----- ИСХОДНЫЙ ТЕКСТ
В разделе о «непонимании ничтожного» он вступает в широкий разговор с классической теодицеей и современной философией — от Августина и Лейбница до Шлейермахера, Хайдеггера и Сартра. Барт отказывается как превращать зло в необходимую отрицательную ступень более высокого добра, так и отождествлять его с конечностью, недостатком или экзистенциальным Ничто. Его критический аргумент постоянно возвращается к одному пункту: если определить зло вне истории Бога с человеком, мы неизбежно дадим ему слишком много или слишком мало. Либо зло превращается почти во вторую метафизическую силу рядом с Богом, либо растворяется в устройстве конечного мира и фактически перестает быть врагом.
Поэтому в следующем подразделе познание ничтожного вновь оказывается христологическим. Оно «может быть познано только в центре Евангелия, в Иисусе Христе». Только столкновение Христа с грехом, страданием, смертью, демоническими силами и в конечном счете крестом показывает серьезность противостоящей творению реальности. Евангельские исцеления и изгнания бесов становятся в таком прочтении не второстепенными чудесами, подтверждающими авторитет Иисуса, а проявлениями Его войны с тем, что разрушает Божье создание. Христос прощает грехи, но также исцеляет страдание и побеждает смерть. Он является, по выразительной логике Барта, уничтожителем уничтожителя.
При этом центральной конкретизацией ничтожного остается человеческий грех. Здесь Барт снова избегает дуализма: человек не является невинной жертвой внешней темной силы. Через собственный мятеж он становится соучастником того, что разрушает его самого. Но ничтожное больше человеческого греха: оно включает зло, страдание, смерть и демоническое противостояние. Именно эта многомерность позволяет Барту не сводить всякое страдание к непосредственной вине страдающего и одновременно видеть связь между грехом и разрушением мира.
Самая трудная часть концепции возникает в вопросе происхождения ничтожного. Барт не хочет сказать, что Бог сотворил зло, поскольку это уничтожило бы исповедание Божьей благости. Но он также не может признать независимую от Бога вечную силу. Поэтому ничтожное мыслится как то, что Бог отвергает в самом Своем положительном выборе творения. Оно принадлежит «левой стороне» Божьего решения — не как объект Его желания, а как то, чему Он говорит «нет». Отсюда знаменитая парадоксальность его статуса: оно реально, но не обладает законным бытием; действует, но уже осуждено; противостоит Богу, но не выходит из-под Его господства. Такое решение позволяет сохранить одновременно монархию Бога и радикальную противоположность зла Его воле, однако именно здесь концептуальное напряжение учения достигает максимума.
----------
----- ПРЕДОСТАВЛЕННЫЕ ДАННЫЕ
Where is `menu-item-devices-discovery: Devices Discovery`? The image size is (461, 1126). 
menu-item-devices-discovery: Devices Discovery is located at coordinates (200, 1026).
----------
» ЗАДАНИЕ 1
Сократи абзац исходного текста, начинающийся словами «При этом центральной конкретизацией», и изложи его в виде списка, сохранив основные положения.
» ЗАДАНИЕ 2
Перепиши дословно фрагмент исходного текста, который начинается со слов «В разделе о» и заканчивается словами «перестает быть врагом.».
Приведенные строки никак не связаны с исходным текстом.

» ОТВЕТ 1
- Главной конкретизацией ничтожного остается человеческий грех.
- Барт избегает дуализма: человек не невинная жертва внешней темной силы, а через собственный мятеж соучастник того, что разрушает его самого.
- Ничтожное шире человеческого греха: оно включает зло, страдание, смерть и демоническое противостояние.
- Эта многомерность позволяет Барту не сводить всякое страдание к непосредственной вине страдающего и при этом видеть связь между грехом и разрушением мира.

» ОТВЕТ 2
В разделе о «непонимании ничтожного» он вступает в широкий разговор с классической теодицеей и современной философией — от Августина и Лейбница до Шлейермахера, Хайдеггера и Сартра. Барт отказывается как превращать зло в необходимую отрицательную ступень более высокого добра, так и отождествлять его с конечностью, недостатком или экзистенциальным Ничто. Его критический аргумент постоянно возвращается к одному пункту: если определить зло вне истории Бога с человеком, мы неизбежно дадим ему слишком много или слишком мало. Либо зло превращается почти во вторую метафизическую силу рядом с Богом, либо растворяется в устройстве конечного мира и фактически перестает быть врагом.